Among the invertebrates in the Park there are 164 species of conservation importance. There are 34 relict species, 4 of the endemic species are local and 80 - Bulgarian. The World Red Data Book has included 16 of these species, while the European has listed 10 of them. The Habitats Directive protects the following butterflies - Lycaena dispar, Euphydryas aurinia, and Callimorpha quadripunctaria, and of the beetles – the Lucanus cervus, capricorn beetle, Morimus funereus, and others.
Strandja Nature Park is the Bulgarian protected territory with the richest vertebrate fauna – 404 species. The park ranks among the first in Europe by virtue of its fishing resources. The interior of Strandja hosts 41 species of freshwater and passage fish, and another 70 species inhabit the coastal waters. The number of relict species is high – 9 Ponto-Caspian (preserved since the time of the ancient Sarmatian Sea) and 5 boreal relicts (from Latin - Вorealis – northern, species that originated from the northern regions and reached our latitudes during the Quaternary frosts).

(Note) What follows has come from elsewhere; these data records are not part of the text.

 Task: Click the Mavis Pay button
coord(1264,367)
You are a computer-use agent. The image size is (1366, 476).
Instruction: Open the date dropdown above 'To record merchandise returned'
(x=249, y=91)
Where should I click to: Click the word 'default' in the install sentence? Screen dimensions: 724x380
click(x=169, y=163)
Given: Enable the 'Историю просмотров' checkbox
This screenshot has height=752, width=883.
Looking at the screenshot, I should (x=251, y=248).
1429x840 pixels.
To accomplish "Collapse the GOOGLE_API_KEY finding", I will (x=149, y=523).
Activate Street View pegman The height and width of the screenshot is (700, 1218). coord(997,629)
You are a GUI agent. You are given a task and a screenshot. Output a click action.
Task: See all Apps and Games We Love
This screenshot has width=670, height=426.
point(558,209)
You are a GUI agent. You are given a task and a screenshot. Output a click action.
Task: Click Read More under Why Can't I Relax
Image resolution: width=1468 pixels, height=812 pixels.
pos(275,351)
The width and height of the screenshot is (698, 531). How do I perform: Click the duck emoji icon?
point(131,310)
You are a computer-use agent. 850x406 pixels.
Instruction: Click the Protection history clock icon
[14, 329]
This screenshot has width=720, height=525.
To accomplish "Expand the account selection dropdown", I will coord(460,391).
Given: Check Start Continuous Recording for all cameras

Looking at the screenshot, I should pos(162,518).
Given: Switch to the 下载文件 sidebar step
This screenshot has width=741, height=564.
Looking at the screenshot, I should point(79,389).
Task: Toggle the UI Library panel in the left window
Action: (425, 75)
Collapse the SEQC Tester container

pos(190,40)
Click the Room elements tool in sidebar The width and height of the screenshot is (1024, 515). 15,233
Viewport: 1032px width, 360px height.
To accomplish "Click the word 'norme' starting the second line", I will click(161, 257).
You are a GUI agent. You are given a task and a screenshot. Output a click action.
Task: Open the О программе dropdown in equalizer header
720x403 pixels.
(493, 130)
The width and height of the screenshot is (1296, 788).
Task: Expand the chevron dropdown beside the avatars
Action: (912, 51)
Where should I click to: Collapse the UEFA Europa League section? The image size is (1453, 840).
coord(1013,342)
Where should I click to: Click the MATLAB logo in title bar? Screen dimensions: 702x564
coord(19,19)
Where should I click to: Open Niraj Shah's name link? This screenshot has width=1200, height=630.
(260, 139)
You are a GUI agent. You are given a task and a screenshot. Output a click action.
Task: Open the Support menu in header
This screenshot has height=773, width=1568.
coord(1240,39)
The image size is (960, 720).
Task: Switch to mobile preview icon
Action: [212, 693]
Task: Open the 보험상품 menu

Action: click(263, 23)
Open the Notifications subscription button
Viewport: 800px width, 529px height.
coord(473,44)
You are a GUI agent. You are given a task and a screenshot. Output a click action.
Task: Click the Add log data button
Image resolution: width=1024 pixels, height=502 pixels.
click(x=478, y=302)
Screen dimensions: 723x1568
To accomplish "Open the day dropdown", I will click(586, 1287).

There are 6 species endemic for the Black Sea basin – e.g. Rutillusfrisii, Neogobius melanostomus, Mesogobius batrachocephalus, and others. Two types of gobies and the Sander marina are endemic for the Black Sea basin and the Caspian basin. The Alosacaspiabulgarica can only be seen along the southern Bulgarian coast. The World Red Data Book includes 12 species of freshwater fish, and the National Red Book – 8 species, among which the Cyprinus carpio and the Chalcalburnus chalcoides.
Ten species of amphibians have been identified on the territory of the Nature Park, which is more than half of the total of 16 Bulgarian species. The European tree frog (Hylaarborea), the endemic sub-species of the Pelobates syriacus and the Triturus karelinii are threatened of extinction not only in a European aspect but globally as well.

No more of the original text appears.